December 30th, 2008 at 1:34 pm #
Hear hear! How can we complicate fatness, move it beyond simplistic definitions of willpower and morality into one aspect of women’s whole selves? This, it seems to me, is the crux: how do we value the whole selves of women and people of color?
Great post.
December 30th, 2008 at 1:42 pm #
Hmm…
As a public health professional who reads you blog regularly… I am totally mystified by your seeming criticism (which I don’t understand.)
Sexual violence has been understood through the framework of public health many times in many different ways.
“Fatness” is not necessarily the same as “obesity”
Victims of sexual abuse use a million different ways of surviving and healing. Including eating too much, and eating not at all. I am pretty skeptical of these studies that show “how so many fat women are survivors of sexual violence or other physical trauma.” It doesn’t help anyone to simply assume that women who are overweight are also victims of abuse. As you yourself point out.

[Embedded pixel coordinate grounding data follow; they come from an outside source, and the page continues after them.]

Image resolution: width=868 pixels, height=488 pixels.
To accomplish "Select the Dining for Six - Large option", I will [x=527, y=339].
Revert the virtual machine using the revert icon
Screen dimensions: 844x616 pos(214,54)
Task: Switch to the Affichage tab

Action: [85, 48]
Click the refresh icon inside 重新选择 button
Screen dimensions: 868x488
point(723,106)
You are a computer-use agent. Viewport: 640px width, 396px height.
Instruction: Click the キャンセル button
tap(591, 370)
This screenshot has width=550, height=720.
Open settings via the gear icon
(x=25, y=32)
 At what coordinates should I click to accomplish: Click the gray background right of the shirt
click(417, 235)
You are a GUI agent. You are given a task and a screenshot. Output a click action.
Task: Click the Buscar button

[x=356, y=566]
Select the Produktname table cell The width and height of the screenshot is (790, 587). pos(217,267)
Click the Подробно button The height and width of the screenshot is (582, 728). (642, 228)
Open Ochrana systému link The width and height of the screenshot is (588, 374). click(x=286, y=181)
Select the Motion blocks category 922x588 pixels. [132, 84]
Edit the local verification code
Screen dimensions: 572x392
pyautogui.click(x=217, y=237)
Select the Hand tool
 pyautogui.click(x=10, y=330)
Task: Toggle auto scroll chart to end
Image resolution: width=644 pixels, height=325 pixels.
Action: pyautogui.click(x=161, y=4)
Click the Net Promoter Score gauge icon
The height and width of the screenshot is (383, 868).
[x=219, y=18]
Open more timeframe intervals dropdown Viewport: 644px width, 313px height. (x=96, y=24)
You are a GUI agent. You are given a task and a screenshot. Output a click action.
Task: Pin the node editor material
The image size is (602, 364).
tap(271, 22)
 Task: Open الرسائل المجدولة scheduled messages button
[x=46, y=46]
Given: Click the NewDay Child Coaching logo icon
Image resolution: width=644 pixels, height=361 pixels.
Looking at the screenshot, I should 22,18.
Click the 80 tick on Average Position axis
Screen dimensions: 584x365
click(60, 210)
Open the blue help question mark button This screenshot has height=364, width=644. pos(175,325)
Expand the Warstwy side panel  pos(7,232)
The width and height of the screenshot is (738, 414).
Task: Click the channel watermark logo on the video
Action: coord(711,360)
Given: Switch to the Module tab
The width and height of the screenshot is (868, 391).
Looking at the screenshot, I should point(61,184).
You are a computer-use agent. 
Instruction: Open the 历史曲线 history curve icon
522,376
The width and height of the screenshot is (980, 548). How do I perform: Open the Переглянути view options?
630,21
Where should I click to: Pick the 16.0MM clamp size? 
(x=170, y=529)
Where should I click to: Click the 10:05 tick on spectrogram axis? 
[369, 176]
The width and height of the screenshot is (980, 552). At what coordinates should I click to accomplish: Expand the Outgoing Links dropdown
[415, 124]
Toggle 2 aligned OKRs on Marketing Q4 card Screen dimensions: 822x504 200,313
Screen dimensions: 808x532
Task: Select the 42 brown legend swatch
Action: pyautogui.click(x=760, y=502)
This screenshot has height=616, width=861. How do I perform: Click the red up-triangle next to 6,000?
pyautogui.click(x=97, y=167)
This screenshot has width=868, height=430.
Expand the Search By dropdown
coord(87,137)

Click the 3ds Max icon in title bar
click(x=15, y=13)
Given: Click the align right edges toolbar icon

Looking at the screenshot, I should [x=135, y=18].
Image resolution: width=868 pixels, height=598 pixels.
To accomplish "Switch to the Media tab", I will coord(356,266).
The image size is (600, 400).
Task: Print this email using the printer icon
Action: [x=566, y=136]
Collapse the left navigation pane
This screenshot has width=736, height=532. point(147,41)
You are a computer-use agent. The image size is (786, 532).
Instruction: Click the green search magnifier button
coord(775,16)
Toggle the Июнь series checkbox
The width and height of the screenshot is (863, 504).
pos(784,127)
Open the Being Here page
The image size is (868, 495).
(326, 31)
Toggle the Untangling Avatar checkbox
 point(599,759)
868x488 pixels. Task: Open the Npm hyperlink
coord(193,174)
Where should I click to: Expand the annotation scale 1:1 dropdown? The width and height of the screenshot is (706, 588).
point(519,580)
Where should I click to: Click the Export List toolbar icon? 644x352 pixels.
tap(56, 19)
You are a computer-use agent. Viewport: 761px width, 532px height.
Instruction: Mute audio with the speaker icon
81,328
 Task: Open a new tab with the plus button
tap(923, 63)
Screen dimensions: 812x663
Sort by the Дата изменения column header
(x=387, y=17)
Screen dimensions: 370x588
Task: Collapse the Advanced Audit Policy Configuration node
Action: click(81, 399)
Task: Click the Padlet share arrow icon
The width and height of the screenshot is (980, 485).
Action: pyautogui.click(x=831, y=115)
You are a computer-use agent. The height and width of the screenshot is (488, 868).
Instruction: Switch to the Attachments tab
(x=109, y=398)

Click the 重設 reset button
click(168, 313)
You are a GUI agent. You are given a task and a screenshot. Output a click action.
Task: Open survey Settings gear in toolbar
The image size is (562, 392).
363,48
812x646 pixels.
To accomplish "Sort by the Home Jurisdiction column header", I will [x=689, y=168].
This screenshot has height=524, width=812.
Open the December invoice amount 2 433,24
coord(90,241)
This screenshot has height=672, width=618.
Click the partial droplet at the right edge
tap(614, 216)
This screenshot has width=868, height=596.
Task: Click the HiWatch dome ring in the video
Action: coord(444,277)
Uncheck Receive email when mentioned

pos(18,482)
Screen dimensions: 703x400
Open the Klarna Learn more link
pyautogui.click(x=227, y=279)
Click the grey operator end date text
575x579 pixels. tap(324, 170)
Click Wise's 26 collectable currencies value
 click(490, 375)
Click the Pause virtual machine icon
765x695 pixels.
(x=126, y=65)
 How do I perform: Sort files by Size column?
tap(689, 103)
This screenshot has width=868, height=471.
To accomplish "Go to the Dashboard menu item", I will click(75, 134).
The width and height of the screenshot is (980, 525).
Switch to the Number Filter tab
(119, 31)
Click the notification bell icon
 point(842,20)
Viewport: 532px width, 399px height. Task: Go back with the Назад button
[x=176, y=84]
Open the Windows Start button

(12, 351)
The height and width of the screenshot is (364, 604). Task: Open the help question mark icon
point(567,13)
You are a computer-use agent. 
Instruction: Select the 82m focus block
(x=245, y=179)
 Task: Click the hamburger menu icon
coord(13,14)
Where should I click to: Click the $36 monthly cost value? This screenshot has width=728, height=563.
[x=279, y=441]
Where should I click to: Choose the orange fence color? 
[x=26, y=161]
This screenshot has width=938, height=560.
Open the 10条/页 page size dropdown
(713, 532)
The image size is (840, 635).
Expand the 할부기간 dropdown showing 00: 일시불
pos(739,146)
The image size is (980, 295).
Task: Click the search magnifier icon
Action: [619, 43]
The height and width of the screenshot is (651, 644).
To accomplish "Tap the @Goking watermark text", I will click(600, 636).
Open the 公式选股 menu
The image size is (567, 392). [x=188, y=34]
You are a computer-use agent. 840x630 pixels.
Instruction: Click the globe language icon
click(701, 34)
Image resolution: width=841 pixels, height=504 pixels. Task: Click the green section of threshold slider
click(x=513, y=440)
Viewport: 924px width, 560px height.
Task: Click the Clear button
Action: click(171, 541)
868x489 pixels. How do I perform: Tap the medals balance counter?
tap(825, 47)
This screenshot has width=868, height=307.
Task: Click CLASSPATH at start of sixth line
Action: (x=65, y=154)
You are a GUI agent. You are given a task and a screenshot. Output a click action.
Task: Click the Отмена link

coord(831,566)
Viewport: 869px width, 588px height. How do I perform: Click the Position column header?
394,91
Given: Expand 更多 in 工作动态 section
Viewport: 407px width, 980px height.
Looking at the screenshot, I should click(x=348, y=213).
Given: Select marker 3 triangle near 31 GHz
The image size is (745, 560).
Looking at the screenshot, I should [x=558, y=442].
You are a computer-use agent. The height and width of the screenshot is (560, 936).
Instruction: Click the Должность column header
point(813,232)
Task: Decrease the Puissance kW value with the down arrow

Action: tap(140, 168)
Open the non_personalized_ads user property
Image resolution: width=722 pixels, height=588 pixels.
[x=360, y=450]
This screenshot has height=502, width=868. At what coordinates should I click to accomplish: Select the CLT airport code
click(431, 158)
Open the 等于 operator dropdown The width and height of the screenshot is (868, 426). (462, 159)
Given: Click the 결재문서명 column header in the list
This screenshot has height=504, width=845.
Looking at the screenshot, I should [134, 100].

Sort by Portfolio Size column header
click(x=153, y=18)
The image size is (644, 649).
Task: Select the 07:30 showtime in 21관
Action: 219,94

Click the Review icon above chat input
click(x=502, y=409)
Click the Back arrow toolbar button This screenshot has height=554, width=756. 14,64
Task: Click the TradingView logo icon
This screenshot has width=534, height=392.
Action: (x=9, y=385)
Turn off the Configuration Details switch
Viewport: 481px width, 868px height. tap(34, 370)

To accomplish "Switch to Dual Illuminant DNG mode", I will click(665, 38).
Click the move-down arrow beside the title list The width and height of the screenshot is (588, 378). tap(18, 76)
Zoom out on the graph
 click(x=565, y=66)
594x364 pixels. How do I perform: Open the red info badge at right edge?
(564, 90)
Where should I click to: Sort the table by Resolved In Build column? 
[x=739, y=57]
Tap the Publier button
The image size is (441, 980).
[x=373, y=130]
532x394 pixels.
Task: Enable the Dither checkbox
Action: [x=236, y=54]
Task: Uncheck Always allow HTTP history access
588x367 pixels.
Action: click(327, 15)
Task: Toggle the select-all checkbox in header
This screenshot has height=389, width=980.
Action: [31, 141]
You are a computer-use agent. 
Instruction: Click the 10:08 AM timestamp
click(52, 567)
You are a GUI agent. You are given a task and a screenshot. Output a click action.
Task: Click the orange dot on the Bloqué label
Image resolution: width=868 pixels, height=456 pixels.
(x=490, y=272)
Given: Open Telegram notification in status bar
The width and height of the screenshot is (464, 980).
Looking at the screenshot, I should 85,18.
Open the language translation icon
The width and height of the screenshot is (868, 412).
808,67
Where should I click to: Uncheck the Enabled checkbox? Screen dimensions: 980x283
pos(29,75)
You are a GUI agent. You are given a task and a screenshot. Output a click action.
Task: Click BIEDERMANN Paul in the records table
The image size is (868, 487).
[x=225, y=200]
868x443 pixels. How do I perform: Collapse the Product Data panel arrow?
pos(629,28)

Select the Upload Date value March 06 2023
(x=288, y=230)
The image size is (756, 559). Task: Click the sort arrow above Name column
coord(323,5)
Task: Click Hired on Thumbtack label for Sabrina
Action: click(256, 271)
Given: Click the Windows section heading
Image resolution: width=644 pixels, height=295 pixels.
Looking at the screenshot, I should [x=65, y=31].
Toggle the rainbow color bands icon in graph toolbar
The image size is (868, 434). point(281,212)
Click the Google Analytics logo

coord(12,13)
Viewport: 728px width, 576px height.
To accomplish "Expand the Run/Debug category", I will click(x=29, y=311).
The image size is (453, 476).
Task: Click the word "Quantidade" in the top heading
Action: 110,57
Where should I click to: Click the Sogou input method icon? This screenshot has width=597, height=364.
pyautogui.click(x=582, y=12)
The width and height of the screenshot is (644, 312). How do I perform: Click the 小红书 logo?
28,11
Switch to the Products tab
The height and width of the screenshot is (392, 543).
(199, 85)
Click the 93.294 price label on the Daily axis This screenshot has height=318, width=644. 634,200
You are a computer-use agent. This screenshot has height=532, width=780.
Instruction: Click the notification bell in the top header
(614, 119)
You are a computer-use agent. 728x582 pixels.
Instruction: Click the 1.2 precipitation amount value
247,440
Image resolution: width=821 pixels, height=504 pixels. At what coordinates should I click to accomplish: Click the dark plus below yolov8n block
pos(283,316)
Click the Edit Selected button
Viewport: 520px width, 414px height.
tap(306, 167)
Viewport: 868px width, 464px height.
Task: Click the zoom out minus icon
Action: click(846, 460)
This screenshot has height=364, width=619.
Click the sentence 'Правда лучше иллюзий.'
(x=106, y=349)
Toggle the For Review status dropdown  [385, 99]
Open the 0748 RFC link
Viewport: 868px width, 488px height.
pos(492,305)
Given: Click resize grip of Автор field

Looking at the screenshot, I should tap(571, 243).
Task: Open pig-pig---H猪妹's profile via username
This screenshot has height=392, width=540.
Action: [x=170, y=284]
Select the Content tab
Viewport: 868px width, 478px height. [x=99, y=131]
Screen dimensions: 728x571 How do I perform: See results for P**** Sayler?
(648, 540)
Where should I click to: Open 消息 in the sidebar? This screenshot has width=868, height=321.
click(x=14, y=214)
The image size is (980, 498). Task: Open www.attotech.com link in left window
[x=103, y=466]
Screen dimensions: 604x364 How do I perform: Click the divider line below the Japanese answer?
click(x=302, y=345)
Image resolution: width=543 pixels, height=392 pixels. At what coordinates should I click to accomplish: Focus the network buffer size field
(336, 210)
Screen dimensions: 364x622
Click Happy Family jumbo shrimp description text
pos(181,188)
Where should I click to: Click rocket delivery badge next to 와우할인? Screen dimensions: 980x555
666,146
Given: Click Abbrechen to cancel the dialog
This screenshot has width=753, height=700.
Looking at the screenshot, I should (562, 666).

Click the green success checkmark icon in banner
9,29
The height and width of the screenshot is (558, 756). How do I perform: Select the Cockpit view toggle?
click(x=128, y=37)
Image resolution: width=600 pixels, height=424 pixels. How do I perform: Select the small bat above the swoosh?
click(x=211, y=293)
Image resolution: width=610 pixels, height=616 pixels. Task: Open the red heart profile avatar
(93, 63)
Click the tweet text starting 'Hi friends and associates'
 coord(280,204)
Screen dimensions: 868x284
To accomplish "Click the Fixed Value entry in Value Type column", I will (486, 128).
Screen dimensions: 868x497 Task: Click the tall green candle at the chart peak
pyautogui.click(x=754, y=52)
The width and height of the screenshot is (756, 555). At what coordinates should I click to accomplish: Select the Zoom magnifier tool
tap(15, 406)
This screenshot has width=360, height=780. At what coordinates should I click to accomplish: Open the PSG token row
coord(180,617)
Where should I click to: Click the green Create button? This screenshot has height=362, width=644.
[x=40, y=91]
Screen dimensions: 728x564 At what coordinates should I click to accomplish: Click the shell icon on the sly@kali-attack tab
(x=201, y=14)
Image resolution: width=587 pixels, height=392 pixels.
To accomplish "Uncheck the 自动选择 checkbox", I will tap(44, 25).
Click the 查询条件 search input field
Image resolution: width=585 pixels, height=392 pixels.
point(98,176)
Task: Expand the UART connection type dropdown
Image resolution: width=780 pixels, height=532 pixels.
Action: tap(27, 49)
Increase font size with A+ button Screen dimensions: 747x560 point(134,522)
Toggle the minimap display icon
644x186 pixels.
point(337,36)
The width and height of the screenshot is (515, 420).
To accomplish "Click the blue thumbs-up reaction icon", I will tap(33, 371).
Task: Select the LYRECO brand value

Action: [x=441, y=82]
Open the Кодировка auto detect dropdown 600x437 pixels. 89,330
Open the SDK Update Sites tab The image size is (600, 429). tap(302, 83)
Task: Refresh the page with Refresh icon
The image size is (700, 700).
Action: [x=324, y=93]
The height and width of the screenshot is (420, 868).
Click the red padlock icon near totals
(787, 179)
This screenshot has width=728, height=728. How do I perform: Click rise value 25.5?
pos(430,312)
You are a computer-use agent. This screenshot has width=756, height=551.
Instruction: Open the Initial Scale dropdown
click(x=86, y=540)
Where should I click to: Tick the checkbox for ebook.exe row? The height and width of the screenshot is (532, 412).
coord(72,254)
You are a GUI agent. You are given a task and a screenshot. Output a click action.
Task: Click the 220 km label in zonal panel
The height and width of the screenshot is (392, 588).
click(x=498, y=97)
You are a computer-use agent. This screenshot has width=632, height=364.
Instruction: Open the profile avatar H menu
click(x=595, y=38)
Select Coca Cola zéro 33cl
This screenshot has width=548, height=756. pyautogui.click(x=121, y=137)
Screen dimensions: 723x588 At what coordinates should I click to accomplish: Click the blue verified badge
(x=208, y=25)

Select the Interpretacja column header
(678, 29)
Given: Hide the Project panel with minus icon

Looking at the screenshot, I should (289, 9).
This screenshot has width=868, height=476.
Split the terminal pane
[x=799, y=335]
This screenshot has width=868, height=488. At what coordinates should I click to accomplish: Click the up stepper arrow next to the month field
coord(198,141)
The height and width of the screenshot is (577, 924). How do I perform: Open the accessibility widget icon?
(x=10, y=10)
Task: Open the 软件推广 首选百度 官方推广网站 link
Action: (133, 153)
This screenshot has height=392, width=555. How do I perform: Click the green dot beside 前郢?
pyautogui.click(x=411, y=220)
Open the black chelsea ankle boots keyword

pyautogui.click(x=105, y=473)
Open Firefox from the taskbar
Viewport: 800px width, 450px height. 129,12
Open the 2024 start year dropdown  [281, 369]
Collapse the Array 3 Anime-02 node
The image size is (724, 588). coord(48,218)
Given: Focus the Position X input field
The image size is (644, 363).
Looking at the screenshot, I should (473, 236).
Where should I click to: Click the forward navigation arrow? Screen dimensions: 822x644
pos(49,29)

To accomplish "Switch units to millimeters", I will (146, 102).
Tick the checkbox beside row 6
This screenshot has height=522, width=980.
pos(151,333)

I don’t understand the suggestion that “exercise” should come with warning labels. Any activity one engages in could trigger any number of emotions.
December 30th, 2008 at 2:10 pm #
sonia–thanks so much for your comment. I appreciate your willingness to engage. As somebody who is fat (and I think you’ll find many people who would disagree that within the eyes of many many doctors, there is a difference between fat and obese, simply because the level of shame that comes with *both* of those is the same and many times traumatic for the women who are subjected to the shame)–I don’t think I was offering a criticism as so much a hope that fatness can be reevaluated. That there are multiple reasons for fatness–and just as you suggest that it does no one any good to simply assume that women who are overweight are victims of abuse, it does no one any good to assume that women who are overwieght are lazy, passive, unconcerned about their health, lack control, etc. I’ve *never* *ever* been told ever by a doctor that wieght is in anyway connected to *anything* besides ‘calorie control’ and exercise. And I’m pointing to the fact that *many* women have never been told that weight is connected to anything other than slovenly natures, lack of control, etc–which is absolutely a horrible horrible situation–as I know *tons* of women who will never and *have never* gone to a doctor who desperately NEED to go to a doctor because they are scared of being shamed–or are waiting until the time comes “after they lose 15 pounds, then they’ll go.”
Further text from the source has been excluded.